I’m thinking about the mathematician/computer-scientist/physicist Stephen Wolfram today, as his company just released version 8 of the Mathematica program, a multi-faceted mathematics-helper program; it simplifies and solves algebraid equations and generates very nice graphs, among otheg things. Wolfram’s latest wrinkle is that Mathematica now (to some extent) understands natural language. So you can ask it, for instance, to draw something for you without having to use the precise Mathematica-language symbolism. Wolfram has a blog post about this, “The Free-Form Linguistics Revolution in Mathematica.”


[Some of today’s photos are partly drawn from a large Thanksgiving Day gathering we went to in the Mission yesterday, organized in part by my son Rudy.]

Over the years, Wolfram’s had a huge influence on my thinking. Indeed, my 2006 tome, The Lifebox, the Seashell and the Soul was to a large extent inspired by Wolfram’s even fatter 2002 book, A New Kind of Science

As the years go by, I’m a little surprised by how slowly our new ideas seem to be sinking in. It’s as if people never will understand that a deterministic system can be unpredictable, and that computer science has pretty well established this as empirical fact. Or that natural systems in particular, being computation universal, are inherently unpredictable. So the media is always furiously casting about for the proximate cause of the latest disaster.

Re. my impatience, Wolfram recently emailed, “It will come. But I think the bigger the concepts, the longer the time needed for humans to absorb. So we’re mostly just learning that these are in fact big concepts (even though to you and me they now seem pretty obvious)…”

For today’s post, I thought I’d summarize Wolfram’s tenets once again, drawing on a version that I recently wrote up for my forthcoming autobiography, Nested Scrolls: A Writer’s Life. The context of this passage is that I’m recalling my mixed success in proselytizing Wolfram’s teachings, as presented in his New Kind of Science book. Some audiences had been actively hostile.

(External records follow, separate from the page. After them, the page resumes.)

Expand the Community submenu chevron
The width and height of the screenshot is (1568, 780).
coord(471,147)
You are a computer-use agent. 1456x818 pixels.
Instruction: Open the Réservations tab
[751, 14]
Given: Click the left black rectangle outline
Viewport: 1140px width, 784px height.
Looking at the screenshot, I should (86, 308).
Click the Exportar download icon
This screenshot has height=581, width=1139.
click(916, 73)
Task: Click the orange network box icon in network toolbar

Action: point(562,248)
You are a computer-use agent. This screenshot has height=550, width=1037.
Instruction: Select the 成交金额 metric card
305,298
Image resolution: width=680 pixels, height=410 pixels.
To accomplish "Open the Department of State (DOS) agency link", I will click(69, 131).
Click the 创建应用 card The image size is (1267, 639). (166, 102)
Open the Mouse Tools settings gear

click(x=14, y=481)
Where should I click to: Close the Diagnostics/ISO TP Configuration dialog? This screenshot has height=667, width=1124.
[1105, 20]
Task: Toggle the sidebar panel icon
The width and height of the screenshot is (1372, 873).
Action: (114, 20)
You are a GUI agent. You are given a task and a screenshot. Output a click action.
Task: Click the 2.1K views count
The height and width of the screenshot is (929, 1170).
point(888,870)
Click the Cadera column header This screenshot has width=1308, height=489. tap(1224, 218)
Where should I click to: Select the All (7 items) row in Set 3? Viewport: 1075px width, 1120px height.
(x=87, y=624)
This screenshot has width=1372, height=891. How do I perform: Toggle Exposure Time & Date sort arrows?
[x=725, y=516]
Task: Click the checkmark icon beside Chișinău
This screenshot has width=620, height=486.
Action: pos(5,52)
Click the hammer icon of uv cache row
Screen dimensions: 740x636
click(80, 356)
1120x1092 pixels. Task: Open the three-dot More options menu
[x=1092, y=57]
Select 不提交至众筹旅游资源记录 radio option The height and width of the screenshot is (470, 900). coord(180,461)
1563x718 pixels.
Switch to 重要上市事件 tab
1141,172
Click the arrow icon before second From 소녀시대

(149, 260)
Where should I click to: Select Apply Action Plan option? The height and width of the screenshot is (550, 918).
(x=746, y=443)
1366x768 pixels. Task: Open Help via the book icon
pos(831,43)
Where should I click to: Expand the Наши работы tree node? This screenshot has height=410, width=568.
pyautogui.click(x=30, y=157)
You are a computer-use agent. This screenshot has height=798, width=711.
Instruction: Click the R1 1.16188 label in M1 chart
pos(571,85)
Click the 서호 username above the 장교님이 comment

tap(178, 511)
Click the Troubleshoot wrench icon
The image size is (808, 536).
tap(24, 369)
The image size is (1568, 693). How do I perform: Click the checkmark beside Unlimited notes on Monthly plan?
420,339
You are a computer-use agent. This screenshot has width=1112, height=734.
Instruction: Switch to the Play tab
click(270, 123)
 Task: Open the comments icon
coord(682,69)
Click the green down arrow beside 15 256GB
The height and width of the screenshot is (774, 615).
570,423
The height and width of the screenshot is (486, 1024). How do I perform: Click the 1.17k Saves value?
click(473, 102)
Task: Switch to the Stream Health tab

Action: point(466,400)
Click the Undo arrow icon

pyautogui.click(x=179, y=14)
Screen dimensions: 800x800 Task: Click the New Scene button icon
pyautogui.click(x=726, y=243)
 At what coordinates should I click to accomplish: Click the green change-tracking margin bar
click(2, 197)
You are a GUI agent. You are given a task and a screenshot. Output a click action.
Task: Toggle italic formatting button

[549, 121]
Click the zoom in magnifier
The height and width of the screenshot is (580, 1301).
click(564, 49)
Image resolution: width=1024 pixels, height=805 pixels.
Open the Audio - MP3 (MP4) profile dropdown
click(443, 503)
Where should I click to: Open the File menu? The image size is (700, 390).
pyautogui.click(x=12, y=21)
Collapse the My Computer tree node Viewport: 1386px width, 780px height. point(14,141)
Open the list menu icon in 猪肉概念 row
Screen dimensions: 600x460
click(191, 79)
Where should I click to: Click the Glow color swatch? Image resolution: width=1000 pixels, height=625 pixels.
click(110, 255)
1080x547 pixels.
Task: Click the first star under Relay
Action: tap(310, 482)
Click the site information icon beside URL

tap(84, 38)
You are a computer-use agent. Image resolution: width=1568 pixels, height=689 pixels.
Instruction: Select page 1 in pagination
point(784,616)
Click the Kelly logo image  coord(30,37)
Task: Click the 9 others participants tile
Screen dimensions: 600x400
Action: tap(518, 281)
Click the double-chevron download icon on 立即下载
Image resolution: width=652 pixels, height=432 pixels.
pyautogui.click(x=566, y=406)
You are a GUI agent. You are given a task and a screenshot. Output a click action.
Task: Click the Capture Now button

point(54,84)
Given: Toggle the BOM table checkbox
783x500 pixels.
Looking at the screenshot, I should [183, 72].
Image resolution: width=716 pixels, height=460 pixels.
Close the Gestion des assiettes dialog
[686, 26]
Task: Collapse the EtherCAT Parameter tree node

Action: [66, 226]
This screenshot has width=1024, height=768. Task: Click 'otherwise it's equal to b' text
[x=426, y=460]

First of all, Wolfram was arguing that we can think of any natural process as a computation, that is, you can see anything as a deterministic procedure that works out the consequences of some initial conditions. Fine. Instead of saying the world is made of atoms or of curved space or of natural laws, let’s see what happens if we say it’s made of computations. This notion gets some people’s goat, but if you’ve hung around computers a lot, it seems semi-reasonable.

Secondly, Wolfram made the point that, by studying cellular automata, he’d learned that there are basically three kinds of computations. The simple ones peter out or repeat themselves. The pseudorandom ones generate a seething mess. And the interesting computations lie in between. They generate patterns that seem to have some kind of structure to them, but they don’t repeat themselves or turn boring.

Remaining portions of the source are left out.